[Records about finding elements on screens]
--

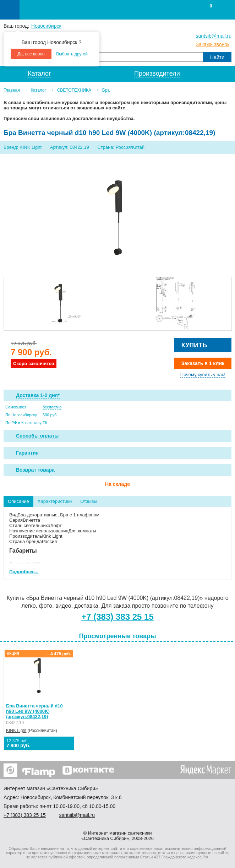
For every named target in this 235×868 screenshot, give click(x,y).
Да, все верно (31, 54)
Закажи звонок (212, 44)
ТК (45, 423)
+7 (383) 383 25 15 (118, 617)
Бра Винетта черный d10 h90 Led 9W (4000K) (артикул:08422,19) (34, 711)
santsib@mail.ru (213, 36)
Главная (12, 90)
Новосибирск (46, 26)
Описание (18, 501)
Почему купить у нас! (203, 374)
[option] (61, 304)
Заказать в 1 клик (203, 363)
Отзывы (89, 501)
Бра (106, 90)
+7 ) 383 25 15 (24, 815)
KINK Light (16, 731)
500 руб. (50, 415)
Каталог (38, 90)
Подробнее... (24, 571)
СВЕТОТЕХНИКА (74, 90)
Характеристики (55, 501)
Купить (194, 345)
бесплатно (52, 407)
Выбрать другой (72, 54)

--

▸ Task prompt:
Edit the records above by replacing "Отзывы" with "Комментарии" and leaving everything else unchanged. Omit the pictures from your answer.

▸ Written solution:
For every named target in this 235×868 screenshot, give click(x,y).
Да, все верно (31, 54)
Закажи звонок (212, 44)
ТК (45, 423)
+7 (383) 383 25 15 (118, 617)
Бра Винетта черный d10 h90 Led 9W (4000K) (артикул:08422,19) (34, 711)
santsib@mail.ru (213, 36)
Главная (12, 90)
Новосибирск (46, 26)
Описание (18, 501)
Почему купить у нас! (203, 374)
[option] (61, 304)
Заказать в 1 клик (203, 363)
Комментарии (89, 501)
Бра (106, 90)
+7 ) 383 25 15 (24, 815)
KINK Light (16, 731)
500 руб. (50, 415)
Каталог (38, 90)
Подробнее... (24, 571)
СВЕТОТЕХНИКА (74, 90)
Характеристики (55, 501)
Купить (194, 345)
бесплатно (52, 407)
Выбрать другой (72, 54)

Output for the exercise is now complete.